PROBLEM:
Please set down each line of the data again, unchanged.

Recorded data:
• • •
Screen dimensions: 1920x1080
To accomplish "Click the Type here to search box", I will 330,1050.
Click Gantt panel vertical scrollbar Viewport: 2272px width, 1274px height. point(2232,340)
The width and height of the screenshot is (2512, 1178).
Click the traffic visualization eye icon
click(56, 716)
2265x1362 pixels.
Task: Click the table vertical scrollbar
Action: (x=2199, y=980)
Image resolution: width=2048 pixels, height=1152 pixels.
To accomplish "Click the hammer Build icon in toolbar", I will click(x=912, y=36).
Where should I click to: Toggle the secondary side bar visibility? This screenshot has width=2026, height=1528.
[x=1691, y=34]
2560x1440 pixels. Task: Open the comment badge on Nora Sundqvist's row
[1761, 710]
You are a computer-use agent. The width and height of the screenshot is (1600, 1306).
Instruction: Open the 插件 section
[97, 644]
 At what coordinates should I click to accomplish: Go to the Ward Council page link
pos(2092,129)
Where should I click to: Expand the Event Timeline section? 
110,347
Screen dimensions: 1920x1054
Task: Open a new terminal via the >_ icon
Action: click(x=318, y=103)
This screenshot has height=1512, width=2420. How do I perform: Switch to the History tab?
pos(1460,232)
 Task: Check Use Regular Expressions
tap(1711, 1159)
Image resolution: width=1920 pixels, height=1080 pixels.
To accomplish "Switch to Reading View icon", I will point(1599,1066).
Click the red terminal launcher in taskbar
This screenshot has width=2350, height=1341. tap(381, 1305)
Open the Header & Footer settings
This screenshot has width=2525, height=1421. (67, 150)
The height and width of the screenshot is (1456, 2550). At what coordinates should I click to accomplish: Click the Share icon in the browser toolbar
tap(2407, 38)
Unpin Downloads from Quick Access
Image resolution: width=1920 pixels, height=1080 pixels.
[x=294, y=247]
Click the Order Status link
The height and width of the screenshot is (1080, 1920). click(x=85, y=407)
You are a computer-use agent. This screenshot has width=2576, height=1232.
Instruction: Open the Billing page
• • •
WRITTEN REPLY:
Screen dimensions: 1920x1080
To accomplish "Click the Type here to search box", I will 330,1050.
Click Gantt panel vertical scrollbar Viewport: 2272px width, 1274px height. point(2232,340)
The width and height of the screenshot is (2512, 1178).
Click the traffic visualization eye icon
click(56, 716)
2265x1362 pixels.
Task: Click the table vertical scrollbar
Action: (x=2199, y=980)
Image resolution: width=2048 pixels, height=1152 pixels.
To accomplish "Click the hammer Build icon in toolbar", I will click(x=912, y=36).
Where should I click to: Toggle the secondary side bar visibility? This screenshot has width=2026, height=1528.
[x=1691, y=34]
2560x1440 pixels. Task: Open the comment badge on Nora Sundqvist's row
[1761, 710]
You are a computer-use agent. The width and height of the screenshot is (1600, 1306).
Instruction: Open the 插件 section
[97, 644]
 At what coordinates should I click to accomplish: Go to the Ward Council page link
pos(2092,129)
Where should I click to: Expand the Event Timeline section? 
110,347
Screen dimensions: 1920x1054
Task: Open a new terminal via the >_ icon
Action: click(x=318, y=103)
This screenshot has height=1512, width=2420. How do I perform: Switch to the History tab?
pos(1460,232)
 Task: Check Use Regular Expressions
tap(1711, 1159)
Image resolution: width=1920 pixels, height=1080 pixels.
To accomplish "Switch to Reading View icon", I will point(1599,1066).
Click the red terminal launcher in taskbar
This screenshot has width=2350, height=1341. tap(381, 1305)
Open the Header & Footer settings
This screenshot has width=2525, height=1421. (67, 150)
The height and width of the screenshot is (1456, 2550). At what coordinates should I click to accomplish: Click the Share icon in the browser toolbar
tap(2407, 38)
Unpin Downloads from Quick Access
Image resolution: width=1920 pixels, height=1080 pixels.
[x=294, y=247]
Click the Order Status link
The height and width of the screenshot is (1080, 1920). click(x=85, y=407)
You are a computer-use agent. This screenshot has width=2576, height=1232.
Instruction: Open the Billing page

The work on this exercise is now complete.